Well… how then PHP appeal to people who never tried it? I guess the perception of this popular and powerful language is still as it was few years ago… A library to quickly hack html and make it ‘dynamic’. Sql statements flying around html markup, etc. Perhaps quite a number of production web pages are still like that but… truth is PHP5 gives enough OO and flexibility to be a decent tool in good hands: we did rapid TDD on every layer of application, from HTML to database. It was moments to set up continuous integration server – cron-driven PHP script. Application had massive performance requirements and we met them. My observation was that PHP5 had much better productivity than any .NET or java project I was in…

To end this PHP commercial I have to admit that I’m a ruby boy.

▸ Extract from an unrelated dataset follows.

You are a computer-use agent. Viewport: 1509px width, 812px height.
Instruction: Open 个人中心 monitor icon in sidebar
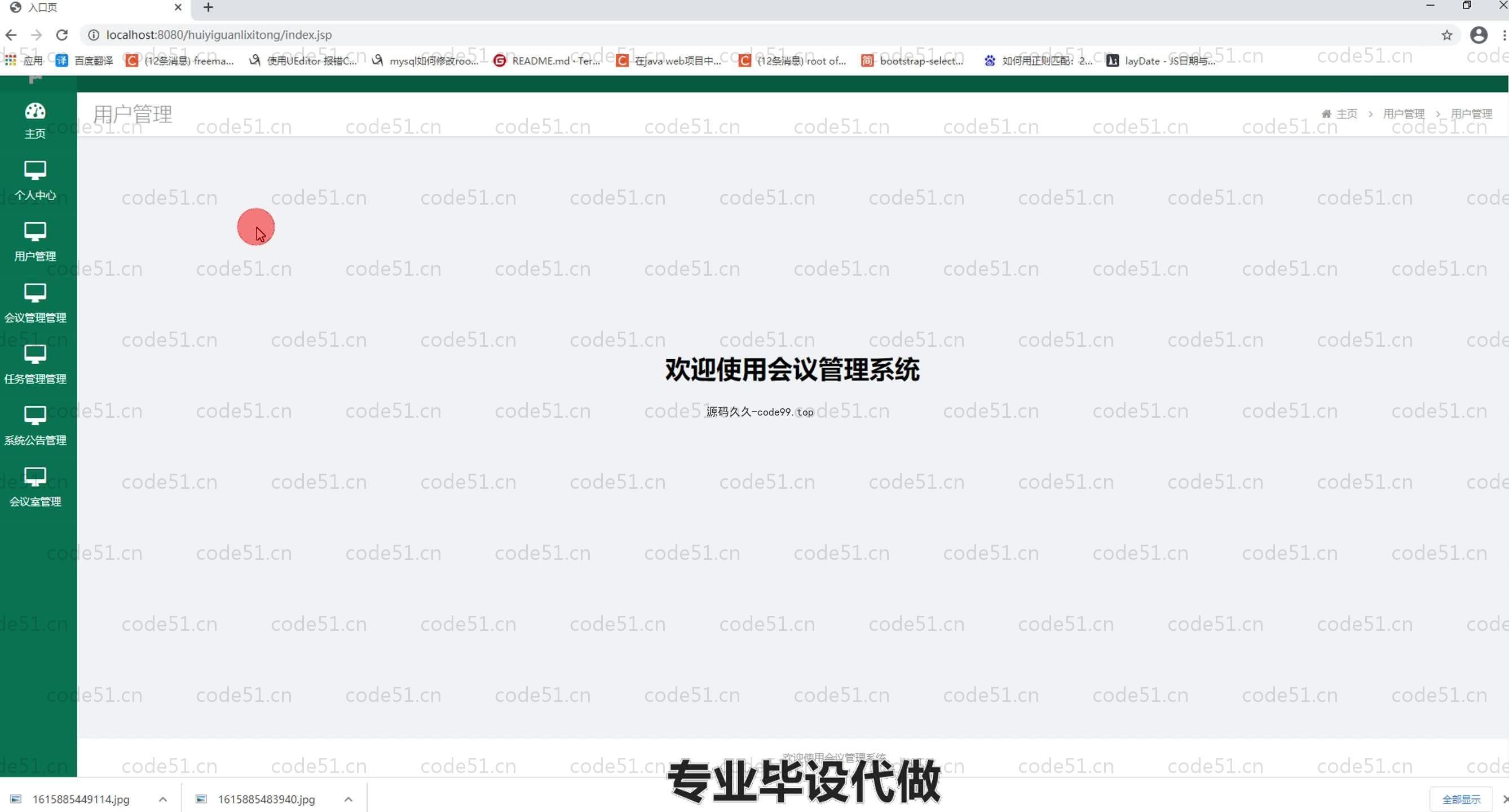coord(35,170)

But even if RoR family leads the trends nowdays PHP is also productive and fun.


web apps & directory layout

May 7, 2007

When servlet spec first appeared there was a trend to maintain web app sources in the same manner as any other non-web java app (bin-src layout pattern, etc. ). Then build process, usually ant, assembled war file by placing classes, libs, web.xml in appropriate places and zipping all together. Even ant war task seems to encourage this ANTI-PATTERN. I never use that task because…

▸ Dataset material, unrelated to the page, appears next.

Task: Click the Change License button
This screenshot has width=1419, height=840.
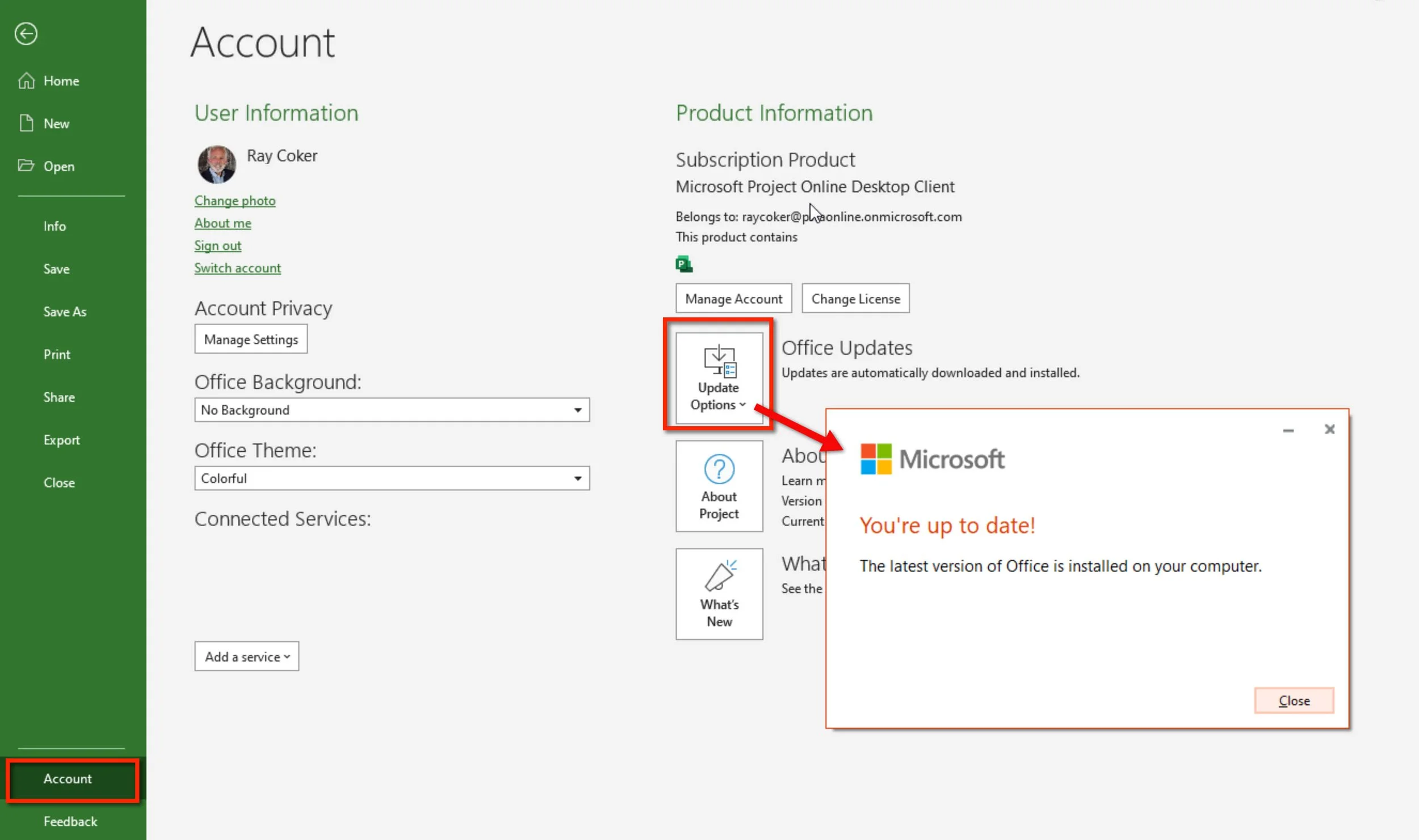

Web app sources should be maintained in a layout as close to real deployment structure as possible. So, web.xml is kept in WEB-INF, compiled java code in WEB-INF/classes and so on. Why?

  • Main motivation is that it’s so easy to setup the proper web development environment with goodies like: java hot-swap, instantly visible changes to view layer (html, jsp, vm or whatever), etc. Just tell server to look for web app at the source files’ location. It’s usually simple addition to server configuration file or something more fancy like tomcat’s context files.
  • Ant scripts that build wars are smaller and easier to understand. They jar folder as-is. No hidden magic added.
  • It’s just simpler – source layout reflects contents of war. When I look at unpackaged war file on server I know exactly where to look for those files in code-base (and vice versa).

All above advocate productive (java) web development. Productive means that when I change java/html/jsp/vm I don’t have to run any ant scripts and/or restart web server to see my change working. Keeping web app source structure conforming to servlet spec is a first step towards productivity.